Serenity debuted in theaters in August of 2005, and although there was never a sequel, both the movie and the TV series that inspired it have spawned a number of additional stories set in the Firefly ‘verse. There have been several comics series published by Dark Horse Comics and Boom! Studios that follow the exploits of the crew of Serenity, and publishers like Insight Editions and Titan Books have published numerous volumes covering every detail of the Firefly ‘verse, from handbooks and episode companions to prose novels and cookbooks. It also seems as though Firefly- and Serenity-licensed merchandise is at an all-time high. A quick online search will reveal clothing, board games, prop replicas, action figures and much more.
It’s obvious that the love of Browncoats the world over has kept Serenity relevant for nearly twenty years, so with reboots and revivals being all the rage in Hollywood these days, you’d think it would only be a matter of time until the executives at 21st Century Fox (now owned by the Walt Disney Company) decide to send Malcolm Reynolds and his crew back to the black. I’m sure if that happened, there’d be more than a few Browncoats that would be all manner of glad to see it.

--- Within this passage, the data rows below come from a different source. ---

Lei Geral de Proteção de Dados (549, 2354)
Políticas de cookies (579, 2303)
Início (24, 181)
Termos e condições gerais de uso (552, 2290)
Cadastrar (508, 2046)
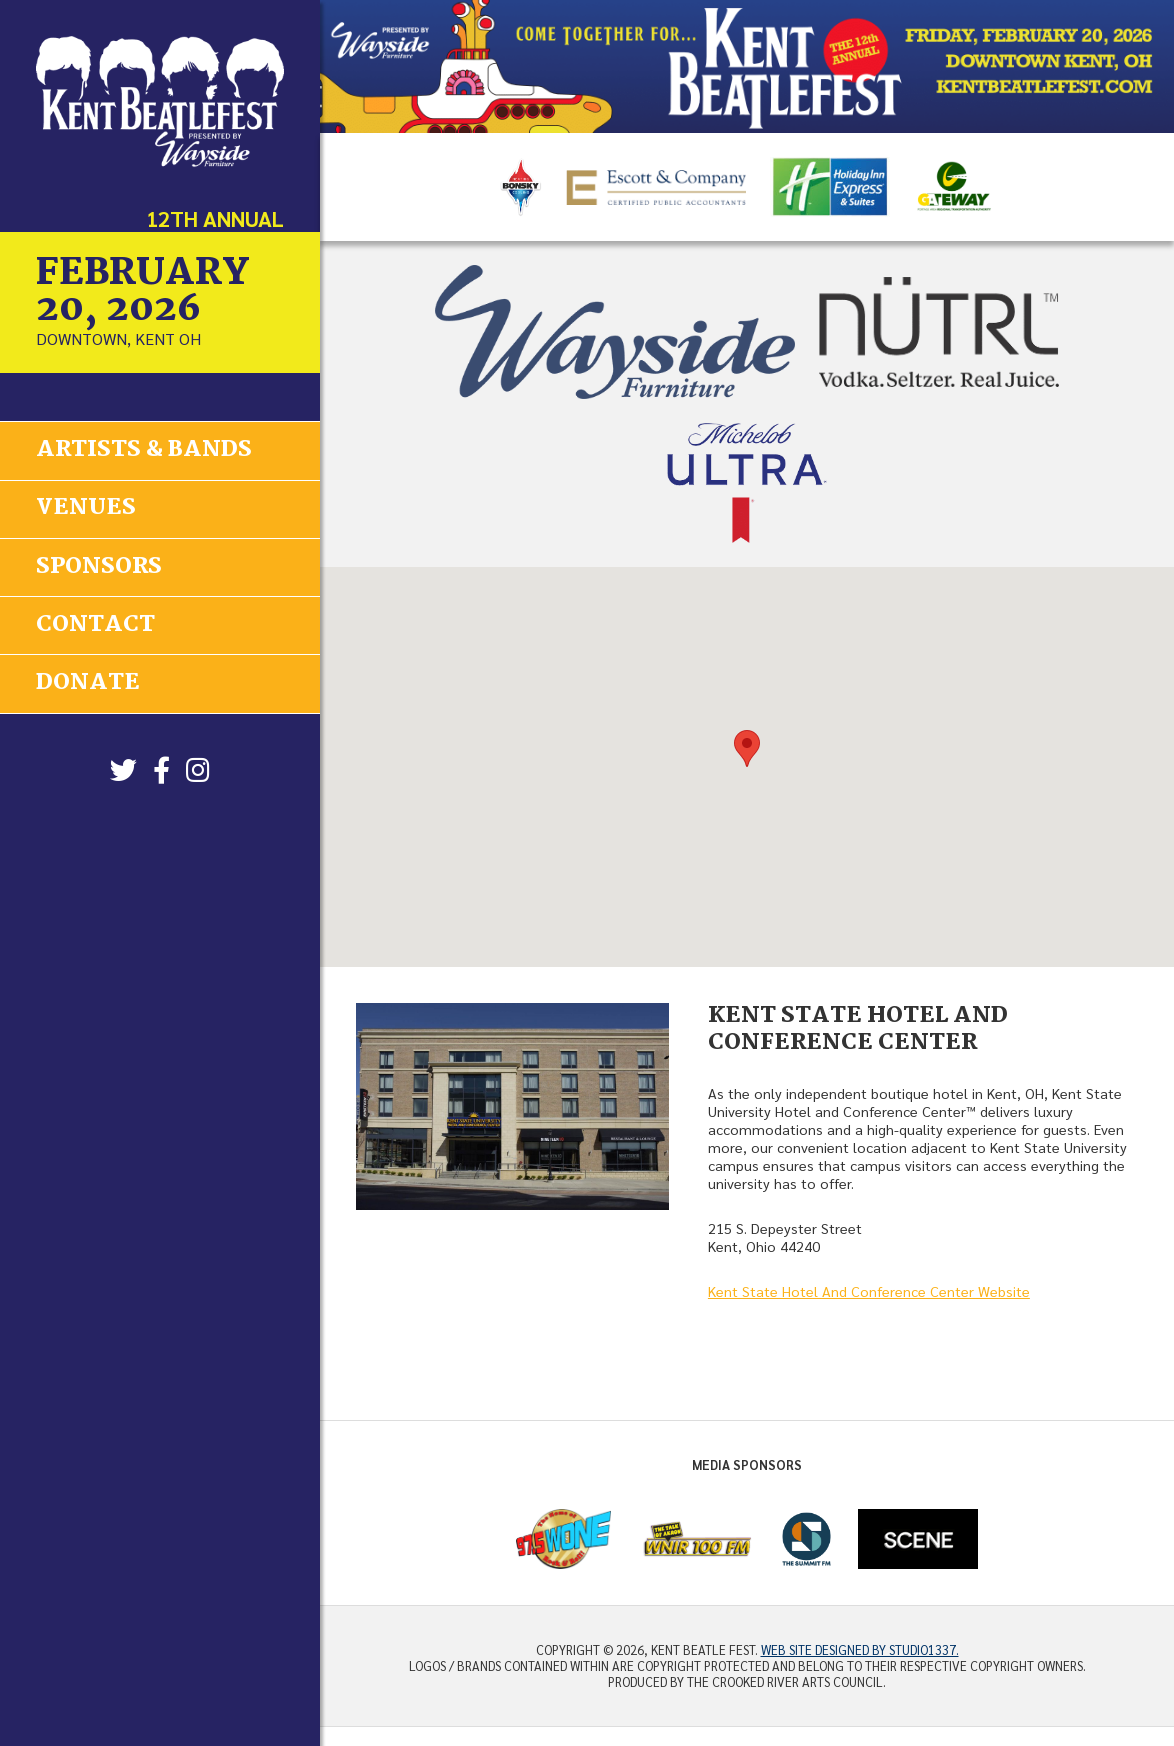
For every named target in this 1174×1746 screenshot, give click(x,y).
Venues (86, 508)
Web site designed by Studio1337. (860, 1650)
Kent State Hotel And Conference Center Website (869, 1291)
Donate (88, 681)
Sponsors (99, 566)
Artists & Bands (144, 450)
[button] (747, 748)
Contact (95, 623)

I just wouldn’t be one of them.
I know what you’re thinking: “How could you say that, Chris? You’re a hardcore fan. There aren’t many folk out there whose coats have a more brownish color than yours. You’ve even spent the past seven years spearheading a movement to convince Elon Musk’s company SpaceX to name its first Crew Dragon after Serenity. Why wouldn’t you want to see Firefly on the screen again?”